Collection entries
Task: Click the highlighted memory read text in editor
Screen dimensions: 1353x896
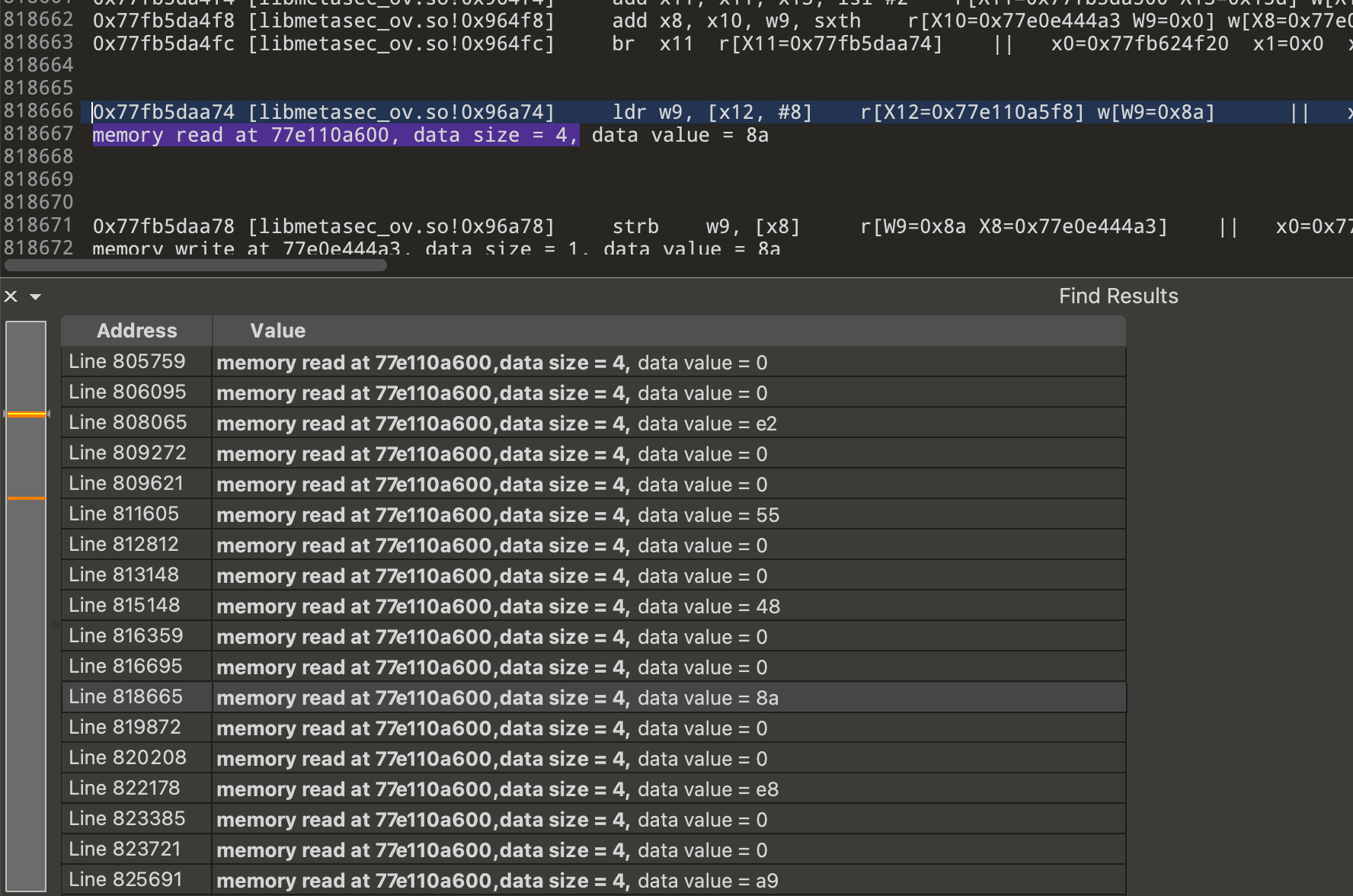Action: [x=335, y=136]
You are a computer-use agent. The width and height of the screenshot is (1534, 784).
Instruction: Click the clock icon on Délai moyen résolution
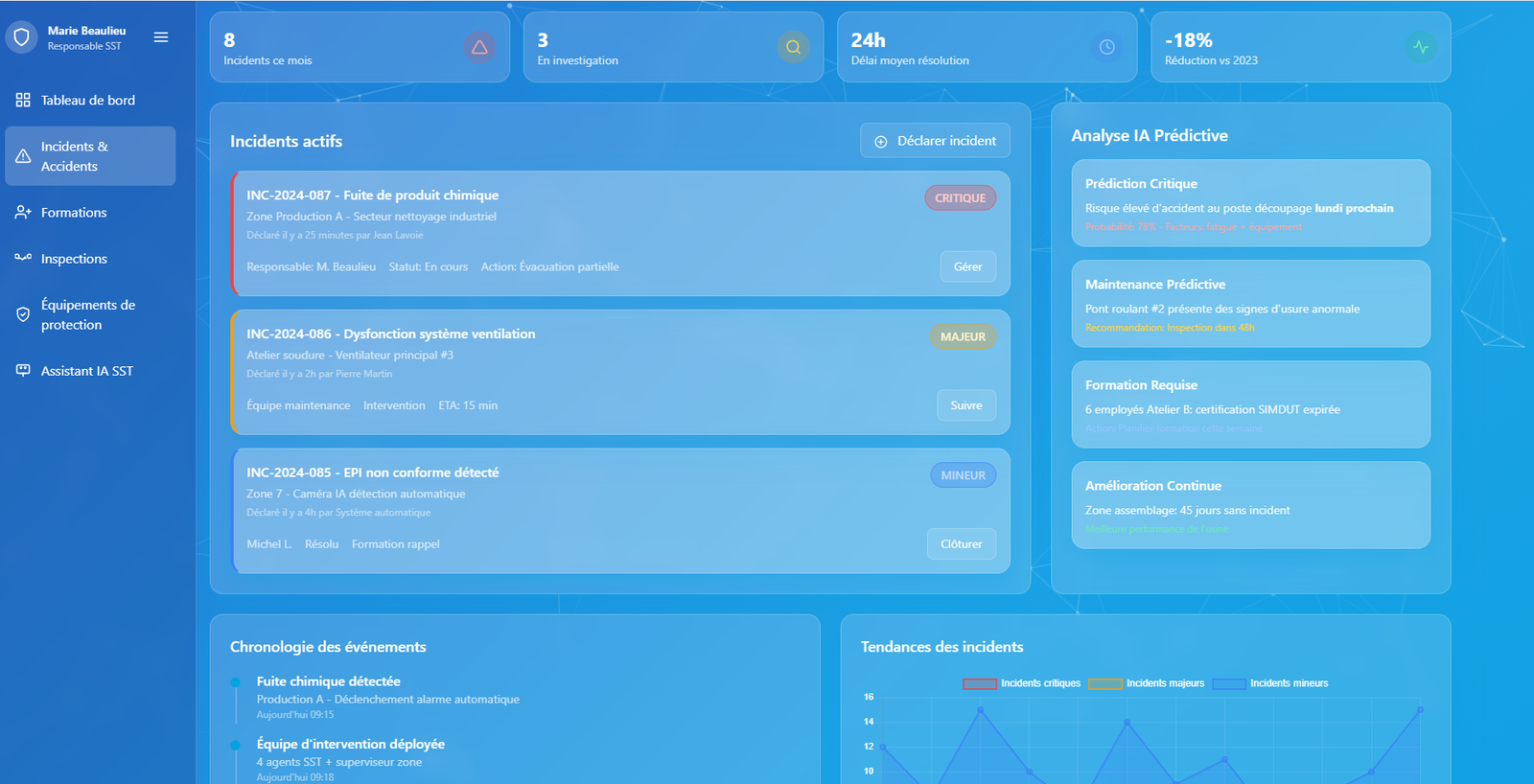click(x=1106, y=47)
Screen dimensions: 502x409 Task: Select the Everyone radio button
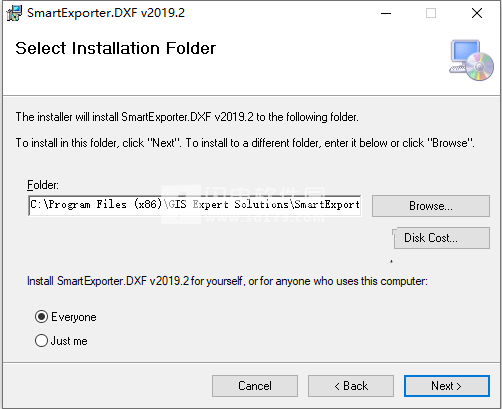pos(41,317)
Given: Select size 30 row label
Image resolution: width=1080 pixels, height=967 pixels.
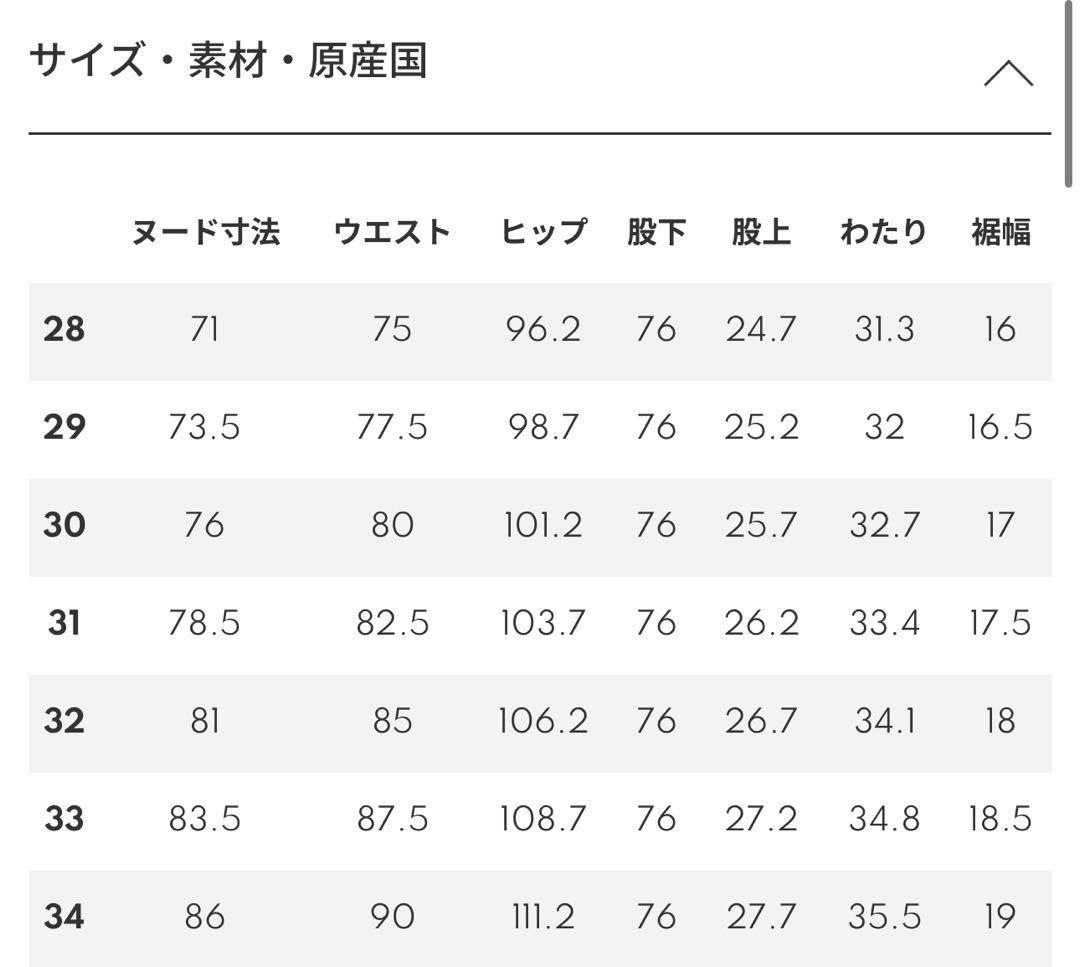Looking at the screenshot, I should click(63, 524).
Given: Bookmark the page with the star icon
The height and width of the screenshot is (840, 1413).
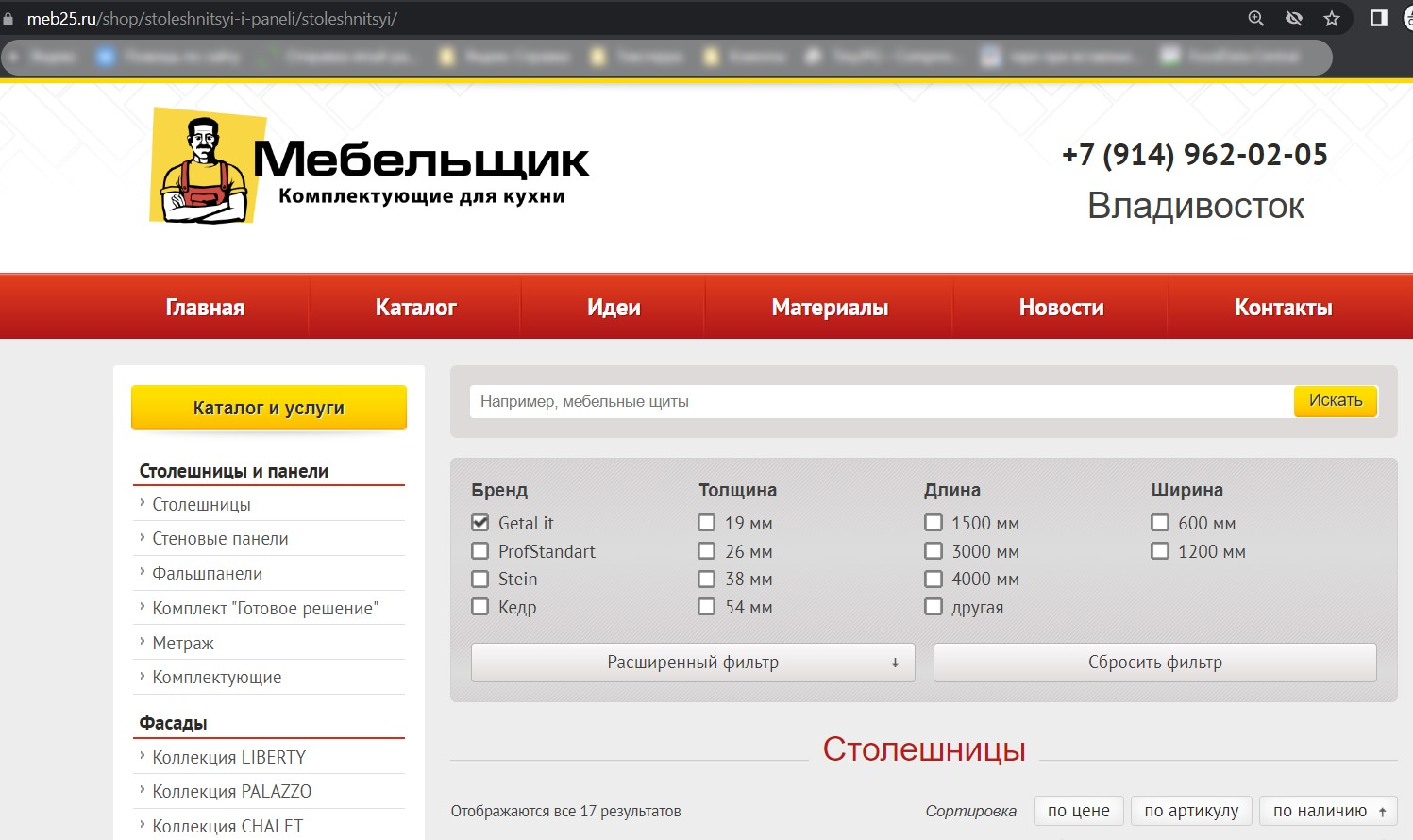Looking at the screenshot, I should tap(1333, 17).
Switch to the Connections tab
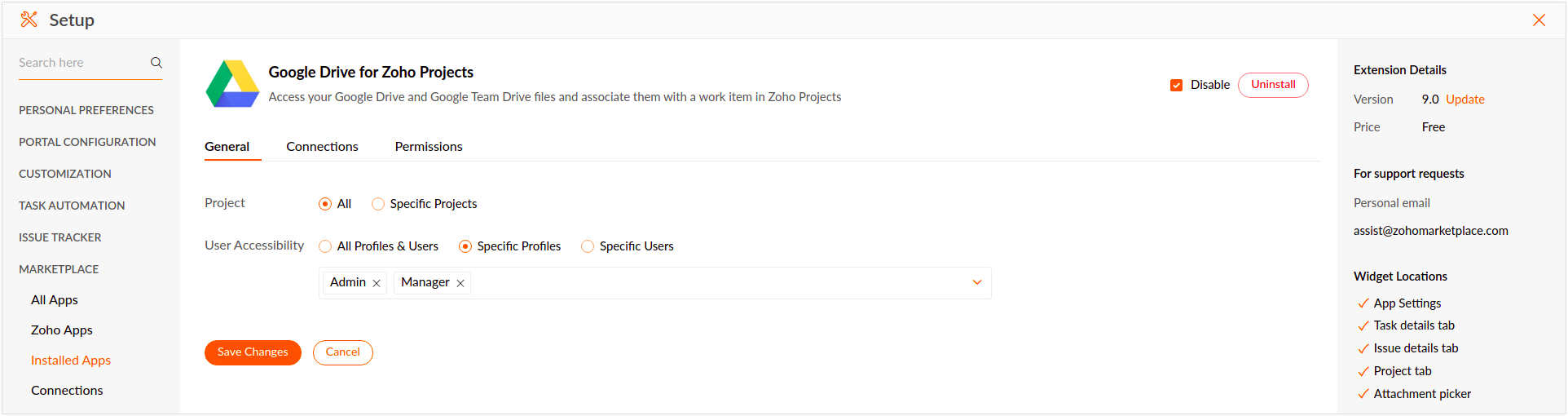 pyautogui.click(x=322, y=147)
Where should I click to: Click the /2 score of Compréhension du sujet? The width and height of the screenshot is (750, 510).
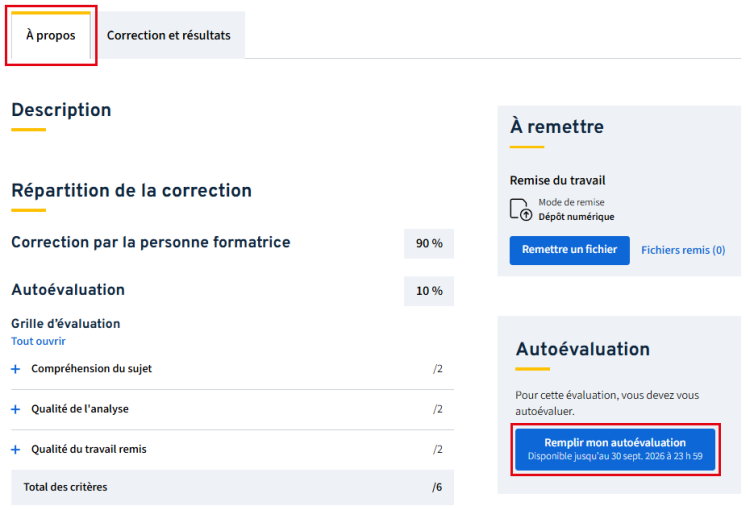pos(438,369)
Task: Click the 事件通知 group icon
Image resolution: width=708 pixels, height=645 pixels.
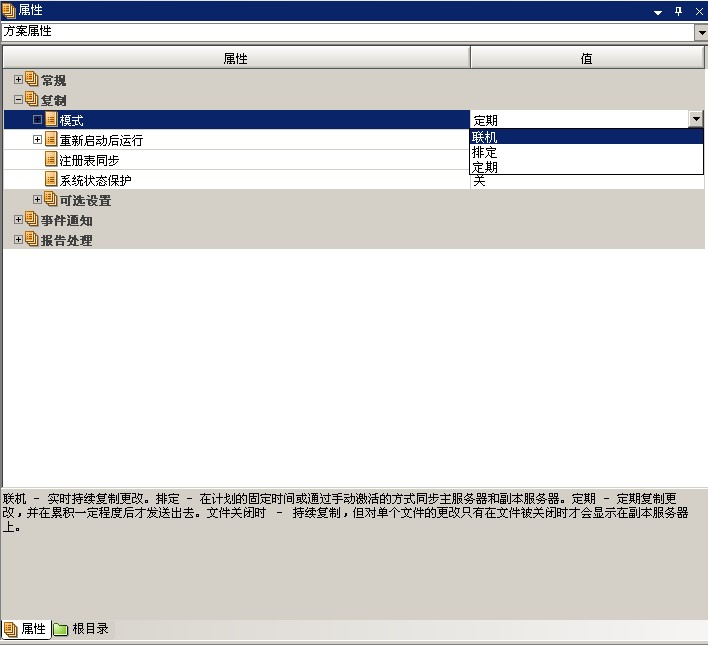Action: coord(31,220)
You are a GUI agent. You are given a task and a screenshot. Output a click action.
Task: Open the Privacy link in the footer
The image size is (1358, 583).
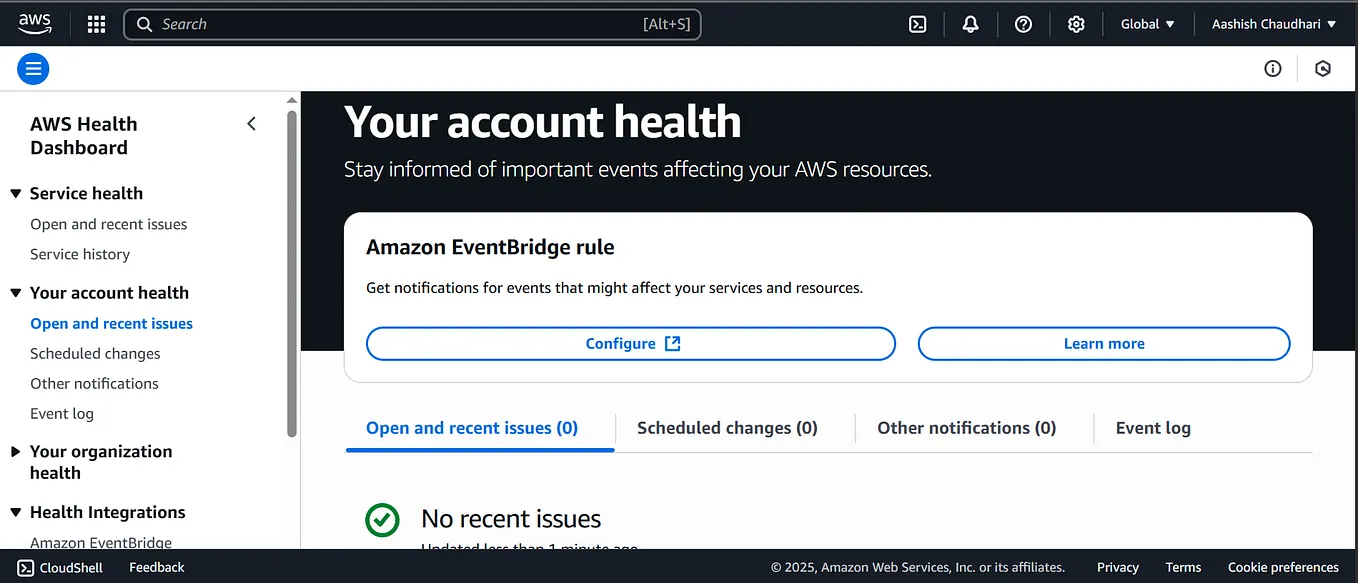pos(1117,567)
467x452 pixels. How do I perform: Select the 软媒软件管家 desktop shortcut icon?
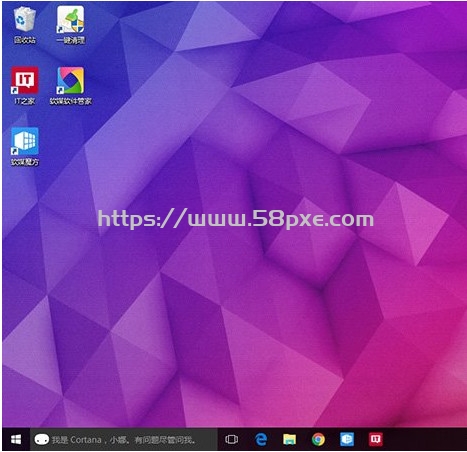tap(70, 80)
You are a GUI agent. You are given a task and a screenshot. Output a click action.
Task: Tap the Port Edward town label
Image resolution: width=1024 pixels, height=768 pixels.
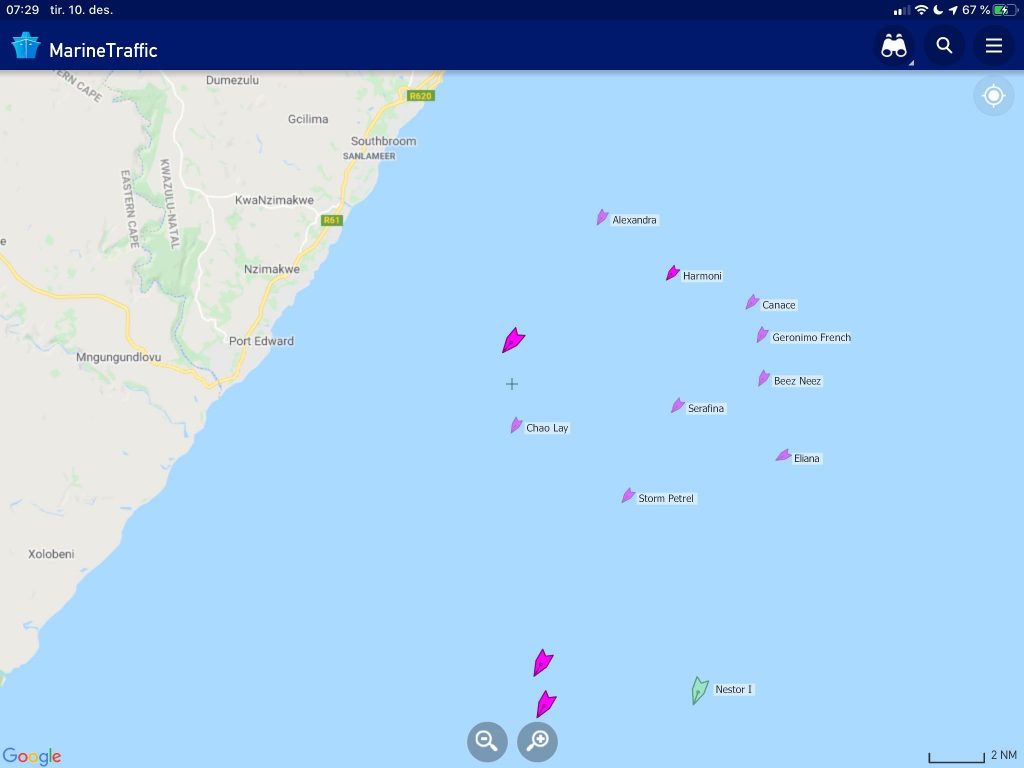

- [EXERCISE PROMPT] Would you return the data above exactly as written, minus the images?

- [SOLUTION]
Task: Click the highlighted memory read text in editor
Screen dimensions: 1353x896
Action: [x=335, y=136]
You are a computer-use agent. The width and height of the screenshot is (1534, 784).
Instruction: Click the clock icon on Délai moyen résolution
click(x=1106, y=47)
Screen dimensions: 502x409 Task: Select the Everyone radio button
pos(41,317)
Given: Select size 30 row label
Image resolution: width=1080 pixels, height=967 pixels.
Looking at the screenshot, I should click(63, 524).
Given: Bookmark the page with the star icon
The height and width of the screenshot is (840, 1413).
Looking at the screenshot, I should tap(1333, 17).
Switch to the Connections tab
 pyautogui.click(x=322, y=147)
Where should I click to: Click the /2 score of Compréhension du sujet? The width and height of the screenshot is (750, 510).
pos(438,369)
Task: Click the 事件通知 group icon
Image resolution: width=708 pixels, height=645 pixels.
Action: coord(31,220)
You are a GUI agent. You are given a task and a screenshot. Output a click action.
Task: Open the Privacy link in the footer
The image size is (1358, 583).
pos(1117,567)
467x452 pixels. How do I perform: Select the 软媒软件管家 desktop shortcut icon?
tap(70, 80)
You are a GUI agent. You are given a task and a screenshot. Output a click action.
Task: Tap the Port Edward town label
Image resolution: width=1024 pixels, height=768 pixels.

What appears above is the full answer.